Newly appointed head of the Drug Enforcement Administration (DEA), Chuck Rosenberg, says that marijuana is “probably” not as dangerous as heroin.
Rosenberg’s comments, issued Tuesday, are seemingly in conflict with marijuana’s Schedule I classification under federal law, which places it in the same category as heroin and is a lesser category than cocaine. The law defines cannabis and its dozens of distinct cannabinoids as possessing “a high potential for abuse … no currently accepted medical use, … [and] a lack of accepted safety for the use of the drug … under medical supervision.”
Predictably, Rosenberg did emphasize that he believed cannabis posed potential harms, stating:“If you want me to say that marijuana’s not dangerous, I’m not going to say that because I think it is. Do I think it’s as dangerous as heroin? Probably not. I’m not an expert.”

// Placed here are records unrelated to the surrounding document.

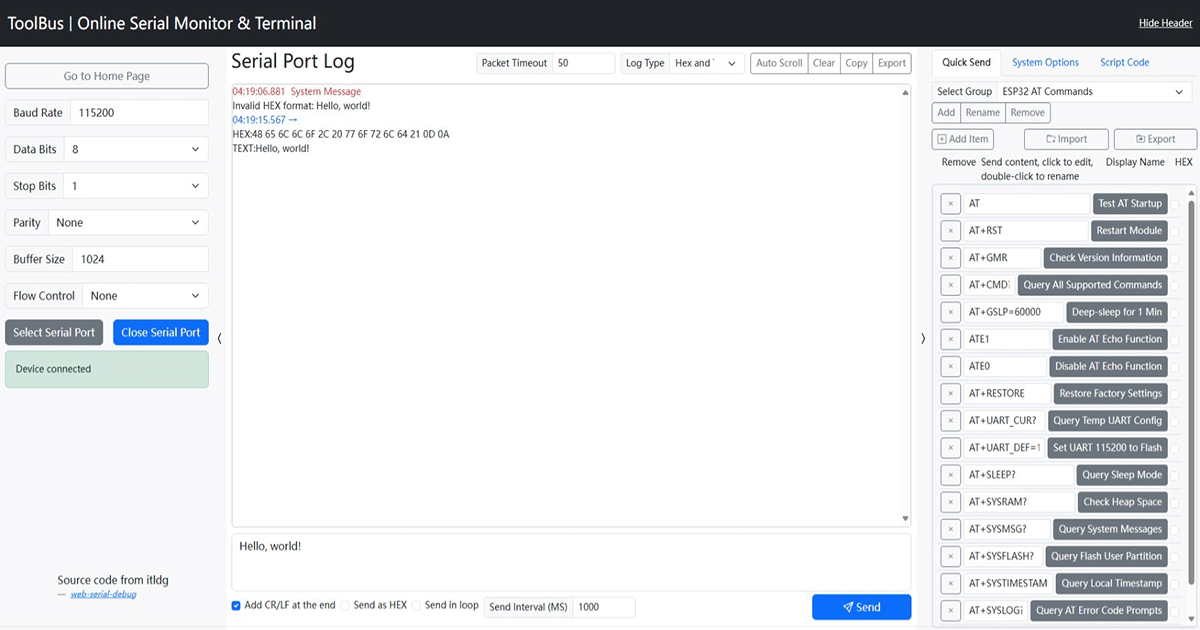This screenshot has height=630, width=1200.
Task: Close the serial port connection
Action: [160, 331]
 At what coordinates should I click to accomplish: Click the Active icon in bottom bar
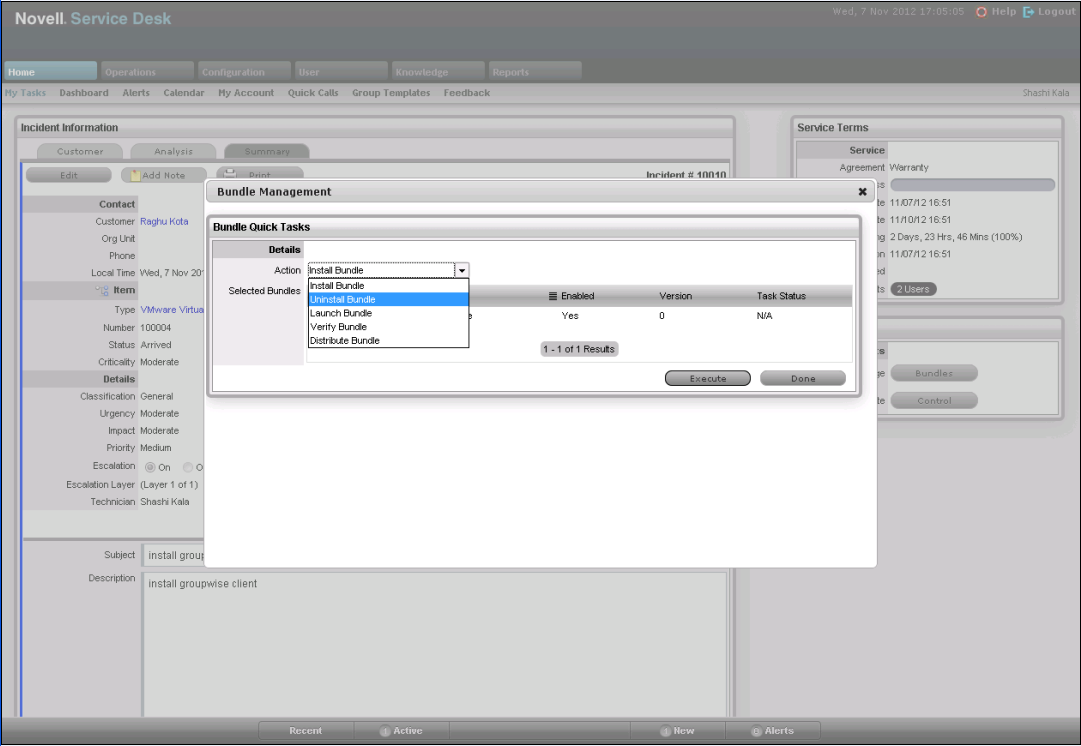pyautogui.click(x=384, y=731)

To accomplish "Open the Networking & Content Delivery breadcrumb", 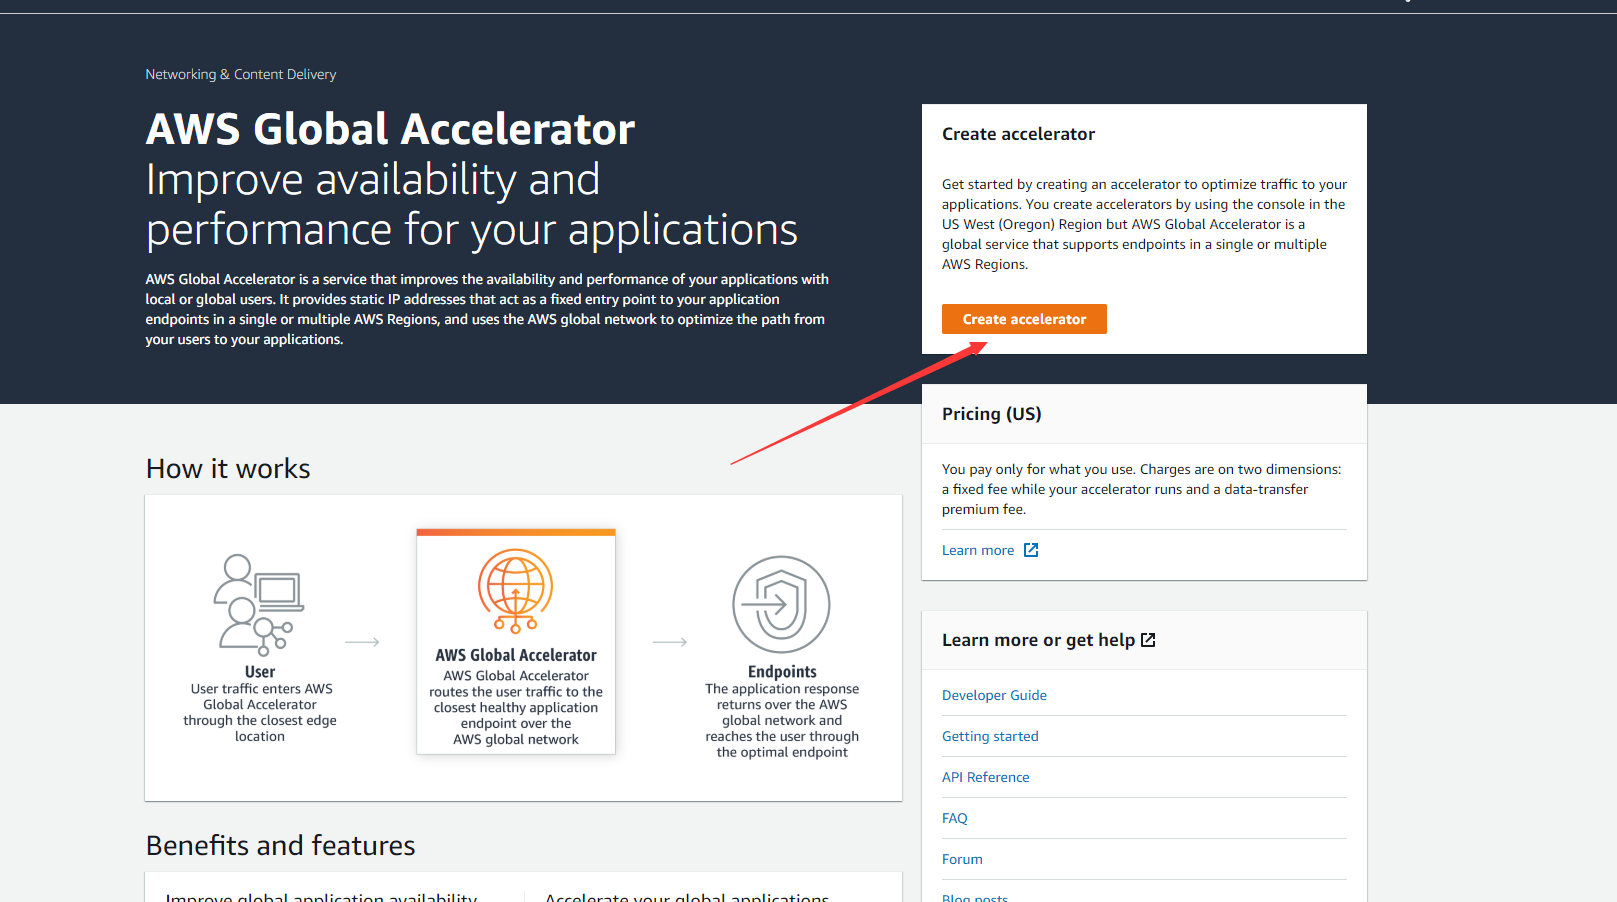I will tap(240, 74).
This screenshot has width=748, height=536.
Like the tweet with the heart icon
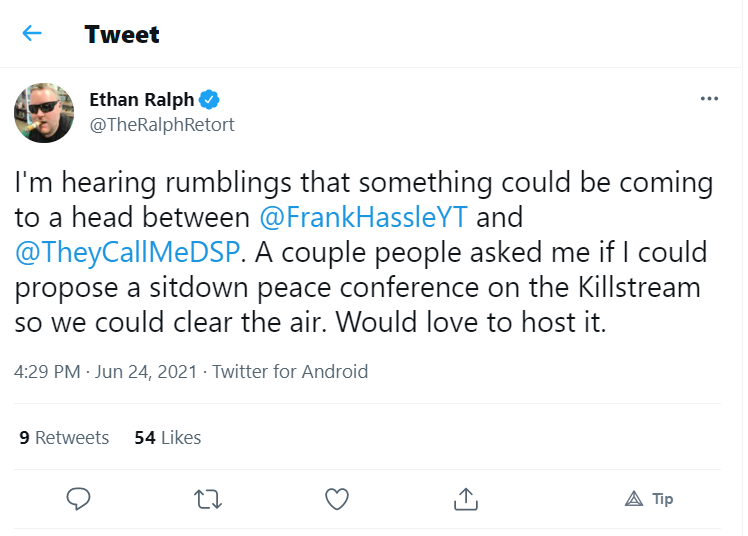[x=337, y=499]
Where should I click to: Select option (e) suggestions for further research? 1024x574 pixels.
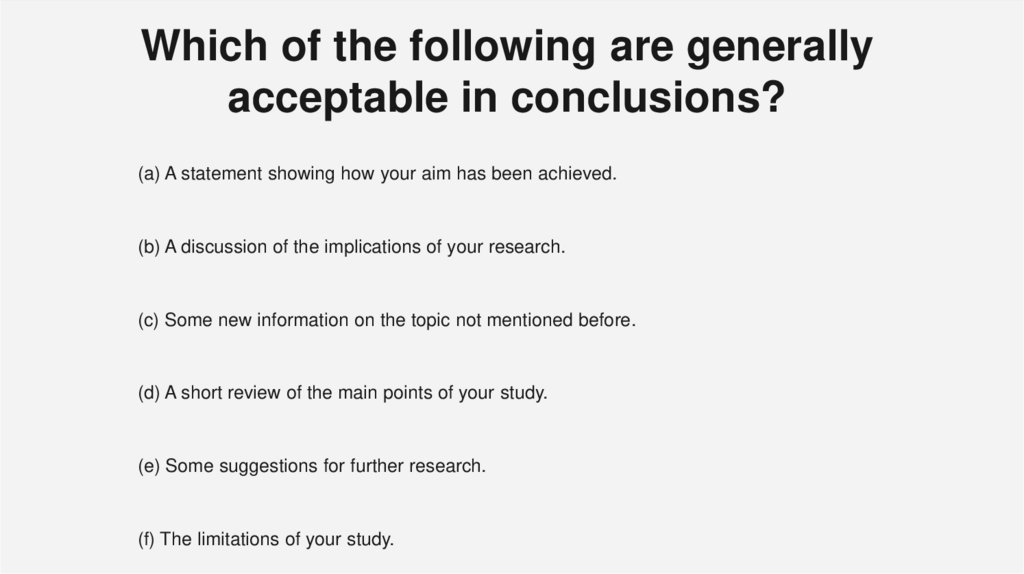[311, 466]
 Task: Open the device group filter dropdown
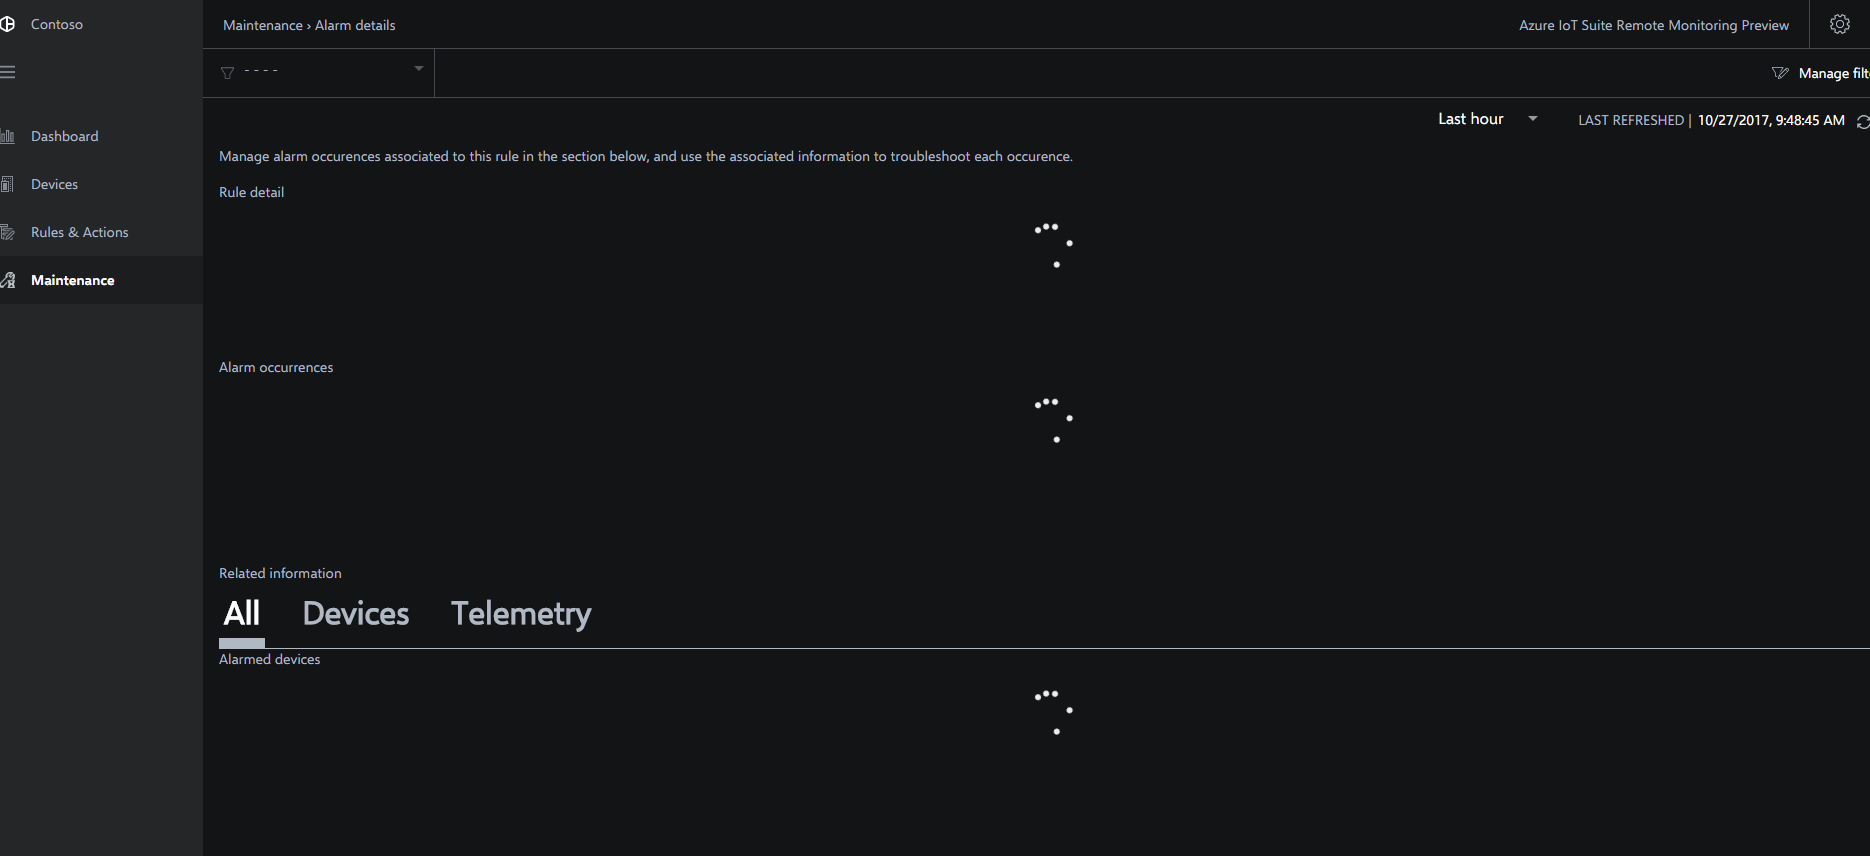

However, Rosenberg acknowledged that he has asked DEA offices “to focus their efforts and the resources of the DEA on the most important cases in their jurisdictions, and by and large what they are telling [him] is that the most important cases in their jurisdictions are opioids and heroin.”
Rosenberg’s predecessor, Michelle Leonhart vigorously defended marijuana’s Schedule I classification. She oversaw dozens of raids on medical marijuana providers, criticized the President on his remarks of marijuana’s safety in relation to alcohol, and rejected an administrative petition calling for marijuana rescheduling hearings. NORML is pleased that although the new DEA administrator, by his own admission is not “an expert” on cannabis, he apparently possesses a better grasp on marijuana and it’s evident differences compared to other schedule 1 substances.
Rosenberg’s comments, coupled with those of NIDA Director Nora Volkow publically espousing the safety of CBD indicate that it may no longer be a question of if the federal government will move to reclassify cannabis but when.